Prickly things by the sea
If you research Argeles sur Mer on the internet, before you go, you’ll find a place with a varied and turbulent history. Being so close to the Spanish border it has always been seen as fair game as the prize in a good old scrap between the Spanish and the French. That’s why you’ll see many crumbling hill forts and castles clinging to the mountainsides all around this area. Even as late as 1939, Argeles-sur Mer felt the effects of major conflict when a concentration camp was established there to accommodate Spanish refugees from the Spanish Civil war.
However you’ll find none of this varied and turbulent history when you get there these days, because it has all been buried under fifty-eight modern-day concentration camps i.e. holiday campsites.
Likewise you’ll not find any deserted sandy beaches, as displayed on the official Argeles sur Mer tourist website. These too have been smothered but this time under the towels of fifty-eight million holiday makers, from the fifty-eight campsites….indeed you’ve got more chance of finding a vacant piece of sand in Antartica.
On the plus side you are going to be well-served for food, if you like pizza and kebabs. Once upon a time I used to go to France for the food. These days I can probably do just as well by camping out on an English council-estate shopping parade. However Argeles sur Mer is not unique in the culinary degradation of France.
I blame the ubiquitous fast food franchises. They appear to have zealously set themselves upon the evangelical mission to get all our varied nations of the world eating exactly the same sugary food, served in cardboard boxes, underneath their primary-colour plastic logos.
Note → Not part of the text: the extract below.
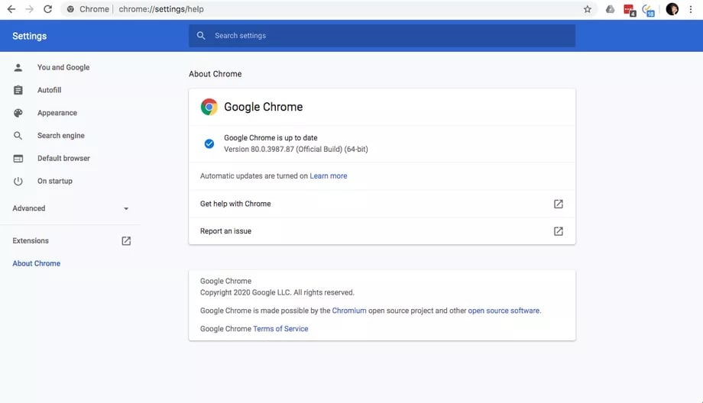This screenshot has height=403, width=703.
Task: Click the browser back arrow
Action: [11, 9]
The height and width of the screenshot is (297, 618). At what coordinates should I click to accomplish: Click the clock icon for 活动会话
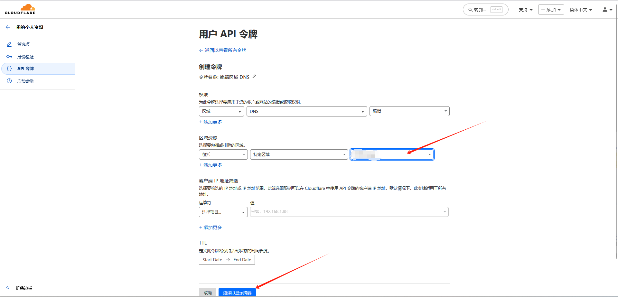point(9,81)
Presumably, when all the peoples of the world do finally succumb to eating nothing but their box-based foodstuffs, we can do away completely with chefs, local cuisine and knifes and forks.
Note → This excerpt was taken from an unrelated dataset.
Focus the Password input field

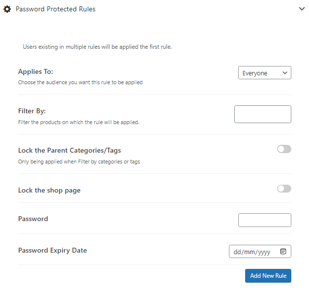[264, 220]
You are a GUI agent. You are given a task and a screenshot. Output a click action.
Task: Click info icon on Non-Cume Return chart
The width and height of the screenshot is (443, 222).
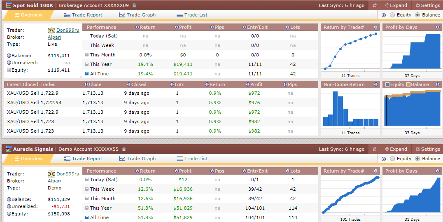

Thirty years ago the French wouldn’t have given them house-room, now the fast food franchises are as packed as an Argeles sur Mer beach.
I’m not saying Argeles sur Mer is all bad, but it just doesn’t have the class of a Brittany or Normandy. It doesn’t do itself any favours in its own marketing either. The motto on the crest of the town translates as ‘gather thistles, expect prickles’ or ‘who rubs there, pricks himself there’….quite where ‘there’ is, isn’t specified. Such a copy-line hardly paints a picture of fun and relaxation, unless ending up with a nasty little rash is seen as a positive outcome to what you got up to on holiday.
At the end of the day (which can’t come quick enough) it is a ‘Med’ resort and if you are used to ‘Med’ resorts then most of what Argeles sur Mer is about will come as no surprise to you i.e. fights over sun-loungers, sun-burn, traffic jams, crap food, crowded beaches, stubbed toes in the swimming pool and replica footy shirts.
On the plus side it is close to Perpignan, where they have a rugby league team…which is why I ended up there.